### Exercise data
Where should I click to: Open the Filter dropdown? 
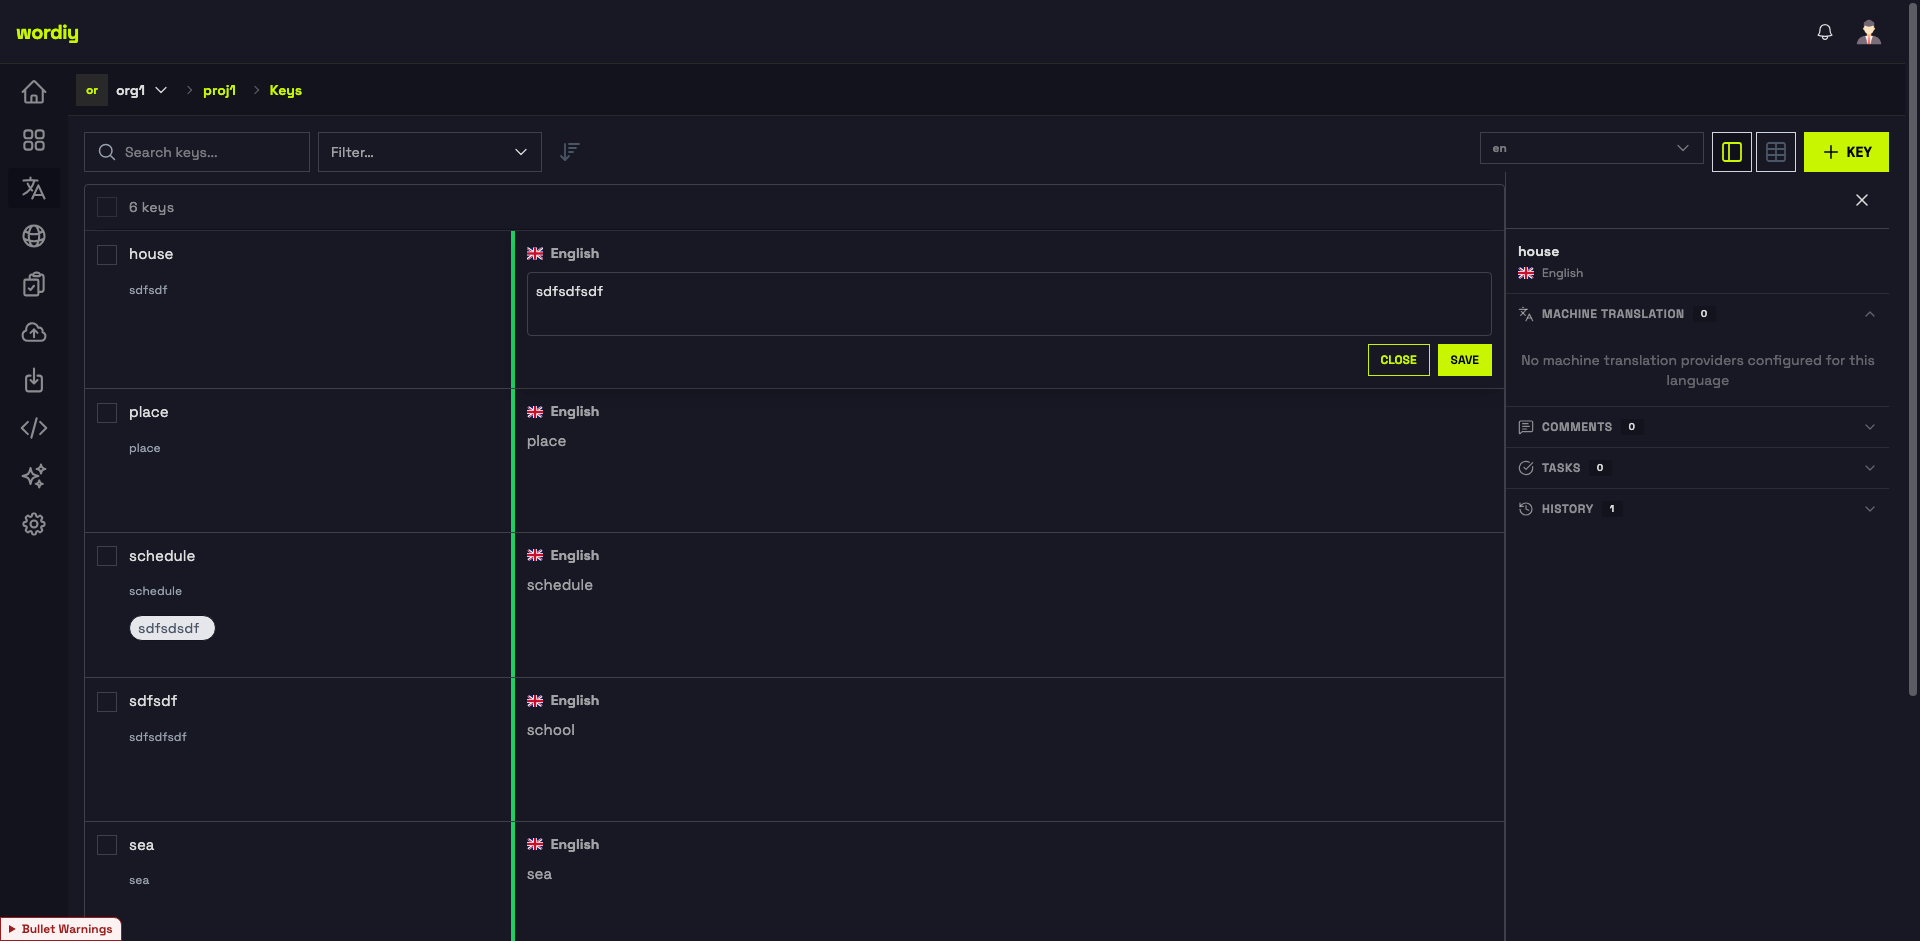point(430,152)
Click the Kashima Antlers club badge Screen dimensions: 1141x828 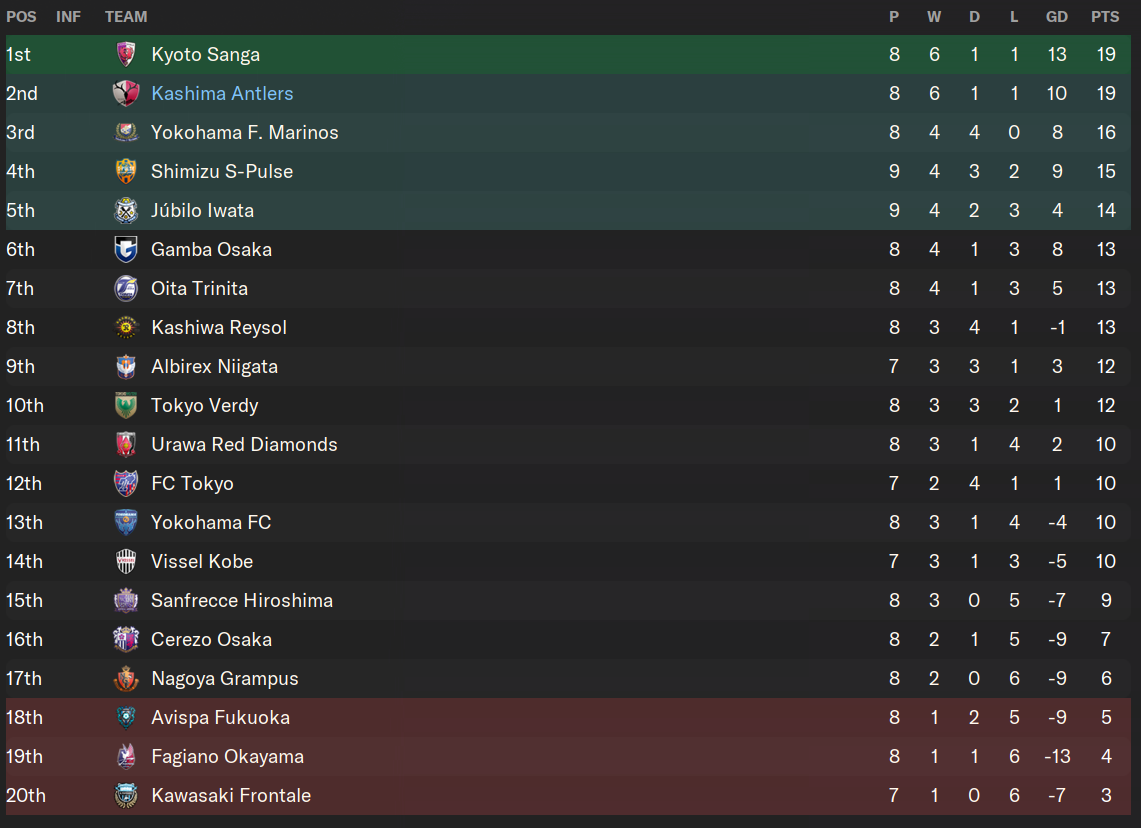[x=126, y=93]
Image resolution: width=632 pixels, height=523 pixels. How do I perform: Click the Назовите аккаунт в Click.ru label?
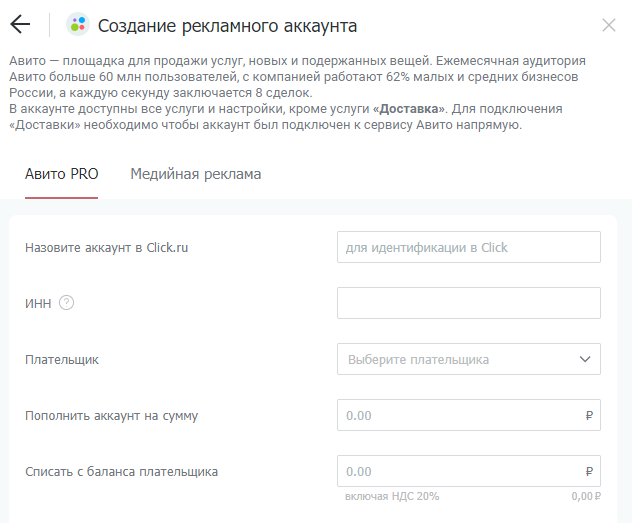[x=106, y=247]
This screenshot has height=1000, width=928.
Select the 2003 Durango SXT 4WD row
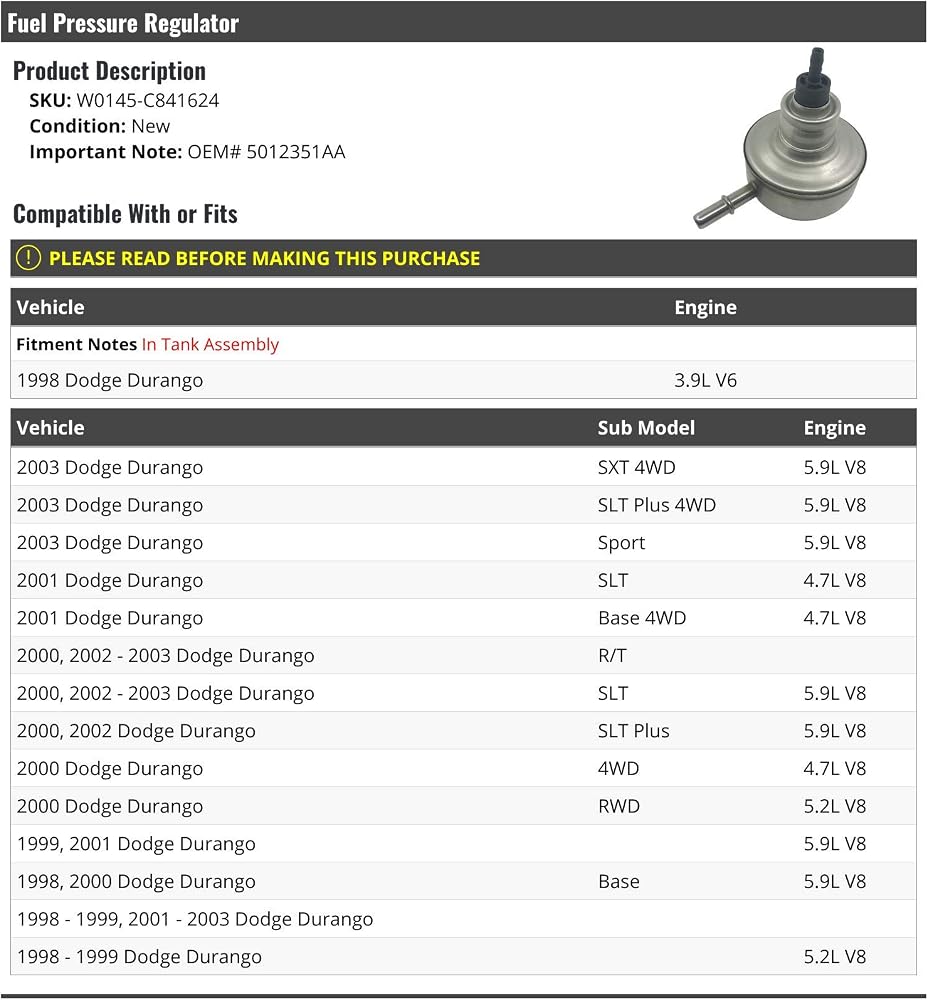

### Activity
Find the line containing "This screenshot has height=1000, width=928." in the listing above. Restate it and every line after it, word for word, through the final line, leaving out the pictures.

### Solution to this task
This screenshot has height=1000, width=928.
Select the 2003 Durango SXT 4WD row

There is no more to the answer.